Following the recent Optimize Playback thread, I seem to have opened Pandora's box when it comes to Color Model in Cinelerra.
I work mostly with 8 bit YUV footage from Panasonic and DJI cameras. Up until now, I have always set the color model to RGB-FLOAT for my projects, and this, combined with setting YUV color space to BT709 and YUV color range to MPEG has meant that what I see in the compositor looks the same as my final rendered video.
However, I have noticed that if I set the color model to YUV-8 Bit, then my footage has far more dynamic range (highlights are hard-clipped when set to RGB-FLOAT), and is more saturated. In fact, when set to YUV 8 Bit, the footage looks the same as it does in VLC player.
On the other hand, if I use YUV-8 Bit as the color model, the final rendered video does not look the same in VLC player as it does in the Cinelerra compositor - it is a bit de-saturated compared to the compositor.
What I would like to achieve is to retain the vibrant colour and highlights that I see in the compositor when the color range is set to YUV-8 Bit in my final rendered video. Can anyone point me in the right direction?
Thanks again for your input.
I can confirm that formats using bgra seem to match the compositor when using JPEG as the colour model, I can then convert to m4v using Handbrake, and upload that file to YouTube.

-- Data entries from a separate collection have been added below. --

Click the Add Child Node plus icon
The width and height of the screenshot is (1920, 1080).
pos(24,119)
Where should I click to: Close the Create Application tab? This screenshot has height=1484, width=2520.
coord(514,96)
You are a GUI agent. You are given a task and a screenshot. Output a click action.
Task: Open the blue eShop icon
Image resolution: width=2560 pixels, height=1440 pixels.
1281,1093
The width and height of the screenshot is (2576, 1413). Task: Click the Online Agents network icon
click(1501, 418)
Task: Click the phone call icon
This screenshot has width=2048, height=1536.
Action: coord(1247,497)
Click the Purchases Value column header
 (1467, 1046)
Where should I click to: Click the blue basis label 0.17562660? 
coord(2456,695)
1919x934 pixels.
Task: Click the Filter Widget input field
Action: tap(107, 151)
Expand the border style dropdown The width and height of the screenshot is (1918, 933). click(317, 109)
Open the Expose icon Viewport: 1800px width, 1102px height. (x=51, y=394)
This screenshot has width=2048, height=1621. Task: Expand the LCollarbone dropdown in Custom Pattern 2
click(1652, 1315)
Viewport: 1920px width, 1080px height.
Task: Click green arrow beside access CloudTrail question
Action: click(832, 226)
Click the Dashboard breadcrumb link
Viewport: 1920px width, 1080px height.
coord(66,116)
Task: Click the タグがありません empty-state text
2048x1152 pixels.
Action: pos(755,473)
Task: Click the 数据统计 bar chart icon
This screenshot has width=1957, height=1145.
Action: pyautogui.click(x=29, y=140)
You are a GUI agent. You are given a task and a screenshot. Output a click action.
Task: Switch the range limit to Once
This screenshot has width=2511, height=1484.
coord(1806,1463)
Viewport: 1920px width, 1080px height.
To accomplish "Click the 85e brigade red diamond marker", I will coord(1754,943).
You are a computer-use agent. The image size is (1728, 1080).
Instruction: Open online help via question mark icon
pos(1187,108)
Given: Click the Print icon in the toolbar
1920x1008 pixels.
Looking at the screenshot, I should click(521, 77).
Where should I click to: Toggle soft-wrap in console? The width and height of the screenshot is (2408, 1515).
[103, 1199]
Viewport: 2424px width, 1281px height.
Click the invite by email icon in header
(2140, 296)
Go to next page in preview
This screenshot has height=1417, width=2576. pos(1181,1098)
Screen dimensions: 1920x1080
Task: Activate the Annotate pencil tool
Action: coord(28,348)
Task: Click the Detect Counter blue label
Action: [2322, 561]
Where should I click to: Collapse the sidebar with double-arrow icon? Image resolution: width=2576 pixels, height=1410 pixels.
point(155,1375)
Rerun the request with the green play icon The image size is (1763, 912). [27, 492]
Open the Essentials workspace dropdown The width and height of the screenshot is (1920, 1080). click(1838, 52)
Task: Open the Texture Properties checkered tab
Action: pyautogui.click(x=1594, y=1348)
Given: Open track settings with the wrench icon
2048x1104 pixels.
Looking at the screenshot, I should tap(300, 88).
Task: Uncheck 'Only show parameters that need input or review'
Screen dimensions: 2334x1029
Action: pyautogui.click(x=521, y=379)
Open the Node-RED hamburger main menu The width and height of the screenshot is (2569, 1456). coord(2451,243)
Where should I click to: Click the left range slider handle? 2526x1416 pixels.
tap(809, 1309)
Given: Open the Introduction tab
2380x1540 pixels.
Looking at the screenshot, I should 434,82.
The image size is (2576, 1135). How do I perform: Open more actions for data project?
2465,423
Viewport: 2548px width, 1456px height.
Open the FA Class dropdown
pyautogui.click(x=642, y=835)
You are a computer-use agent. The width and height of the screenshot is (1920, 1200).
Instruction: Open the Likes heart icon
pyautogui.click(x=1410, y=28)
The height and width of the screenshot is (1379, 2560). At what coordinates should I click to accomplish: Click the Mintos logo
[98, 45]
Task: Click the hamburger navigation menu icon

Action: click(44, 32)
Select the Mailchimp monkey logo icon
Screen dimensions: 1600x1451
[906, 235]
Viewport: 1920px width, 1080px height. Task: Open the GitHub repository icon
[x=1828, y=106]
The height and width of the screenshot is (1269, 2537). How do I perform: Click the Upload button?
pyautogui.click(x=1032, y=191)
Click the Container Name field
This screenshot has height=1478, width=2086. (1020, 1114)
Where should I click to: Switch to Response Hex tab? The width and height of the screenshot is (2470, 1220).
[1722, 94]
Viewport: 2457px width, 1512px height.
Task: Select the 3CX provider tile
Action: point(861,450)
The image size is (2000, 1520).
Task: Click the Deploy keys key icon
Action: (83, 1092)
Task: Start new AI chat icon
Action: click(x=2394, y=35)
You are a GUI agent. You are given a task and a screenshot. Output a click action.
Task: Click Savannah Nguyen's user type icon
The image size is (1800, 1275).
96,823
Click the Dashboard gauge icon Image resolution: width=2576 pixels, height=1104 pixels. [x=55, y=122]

Colours seem reasonably consistent in YouTube.
So the issue appears to be in how JPEG colour model YUV files are written by Cinelerra, as the files converted from RGB to YUV by Handbrake are displayed correctly. Is this a separate issue to the clipping of out-of-range values when in MPEG color model?
I made a discovery the other day which may help a little. Having sold my X-T3 I am concentrating my efforts on my HC-X1500, which shoots broadcast restricted (MPEG) video. My action camera shoots full range, so I need Cinelerra set to JPEG for that. I always use RGBA-FLOAT.
I found (understandably) that importing MPEG into JPEG colour space leaves it rather flat even after my best efforts. I also found that yes, if I set Cin to MPEG it hard clips, so the waveform monitor 100% is ususally a straight line. However, if I leave Cin set to JPEG and import MPEG clips, then convert it to JPEG using Colour Space, the flatness disappears and so does the hard clipping.
Edit: I forgot to say the HC-X1500 exposure is normally set using 95% zebras, so the waveform monitor should never hit 100% with a raw clip.
Just thought I would mention it in case it helps.
Yes that is correct. I used the native plugin.